The ECCTA applies broadly to large organizations operating in or benefiting from the UK, including those headquartered overseas. The Serious Fraud Office (SFO) is keen to apply the new offense, emphasizing the need for companies to establish robust fraud prevention measures to avoid prosecution.
## Future Steps
The government intends to press ahead with ECCTA provisions, including the new 'failure to prevent fraud' offence coming into force this September. Further reforms include extending IDV requirements to more types of companies and enhancing enforcement activities through Companies House.
The operation to remove suspected fraudulent firms, led by the National Economic Crime Centre, has already seen over 11,000 UK firms struck off the Companies House register in the past year. This clampdown on corporate structures comes ahead of Companies House reform under the ECCTA.
The probe identified several firms that existed only on paper and were not conducting genuine commercial activity. Three high-risk trust and company service providers are being shut down, and 27 are facing enforcement action. Key individuals involved in the mass incorporation of companies have been barred from further registrations.
The changes at Companies House, aimed at reducing abuse of UK corporate structures, are the biggest overhaul since its founding in 1844. The crackdown on corporate structures coincides with a new enforcement strategy published by the Insolvency Service, which will expand its role in investigating companies linked to economic crime.
Police and enforcement officers focused on suspicious company formation agents and high-risk addresses during the operation. Among small firms, 83% admit they have no ID verification process in place. Only 2.86% of the estimated 7 million individuals required to verify their identity have done so, according to Companies House figures.
The clampdown on corporate structures is a significant step towards ensuring the Companies House register supports genuine business activity, as stated by Dave Magrath, director at the Insolvency Service. Rachael Herbert, director of the National Economic Crime Centre, estimated that over £100bn is laundered through or within the UK each year, with much of it facilitated by UK-registered companies. The authorities uncovered 'significant' volumes of criminal property, which are now subject to civil recovery efforts.
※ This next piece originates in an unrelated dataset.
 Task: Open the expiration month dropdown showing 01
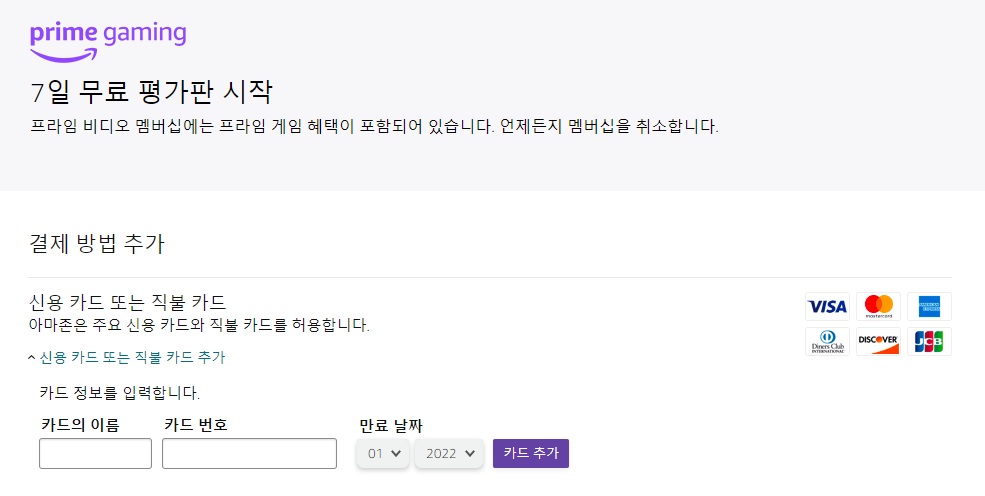click(383, 453)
In conclusion, the UK's crackdown on corporate structures suspected of facilitating economic crimes is a comprehensive and far-reaching initiative. The ECCTA and its accompanying reforms represent a significant step forward in the UK's efforts to combat economic crimes, ensuring a more transparent and accountable business environment.
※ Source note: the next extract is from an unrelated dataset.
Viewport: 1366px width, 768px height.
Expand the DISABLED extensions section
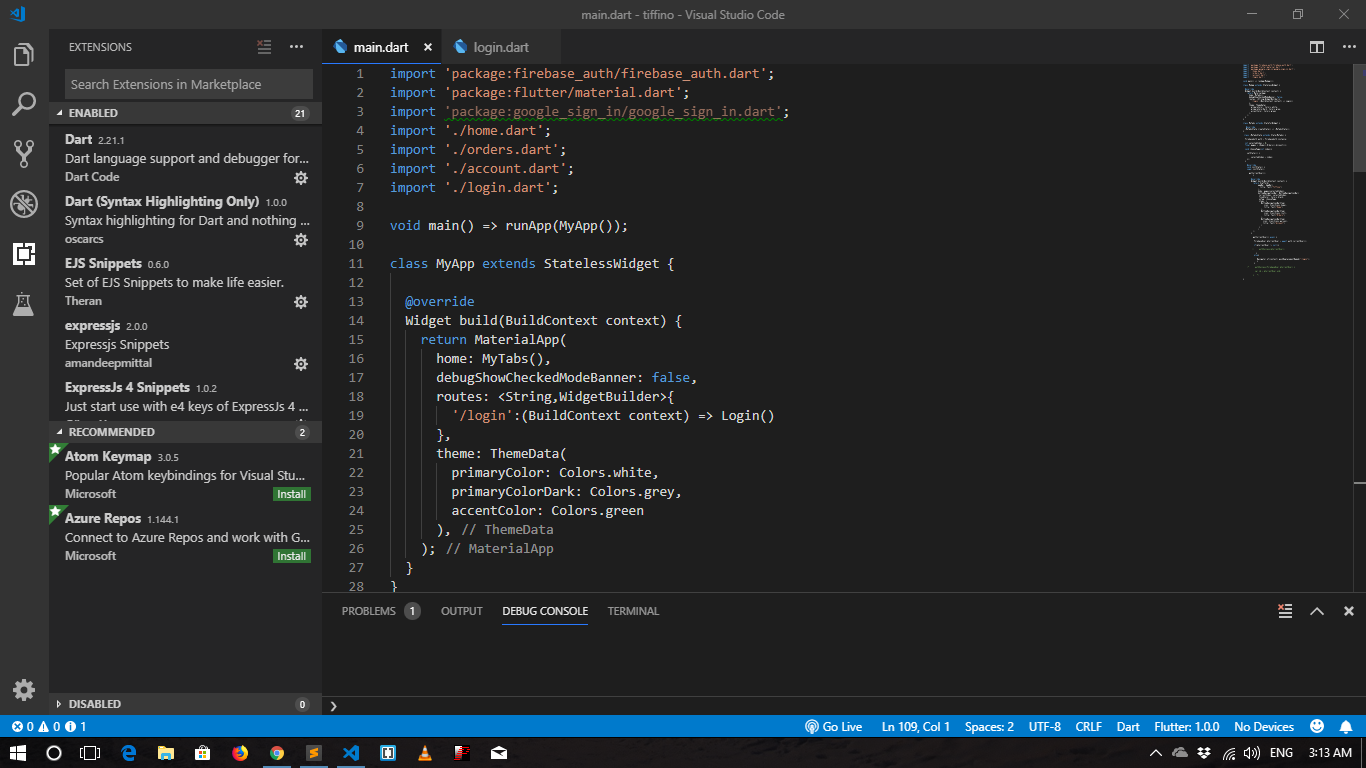pyautogui.click(x=94, y=704)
- Moving beyond the economic crime focus, the ECCTA's reach extends to large organizations operating or benefiting from the UK, regardless of their location, thereby making political and general news headlines.
- In an effort to prevent the misuse of company structures in the realm of crime and justice, the UK government, through the ECCTA, is enforcing stricter identity verification procedures and enhancing enforcement activities like those led by the National Economic Crime Centre.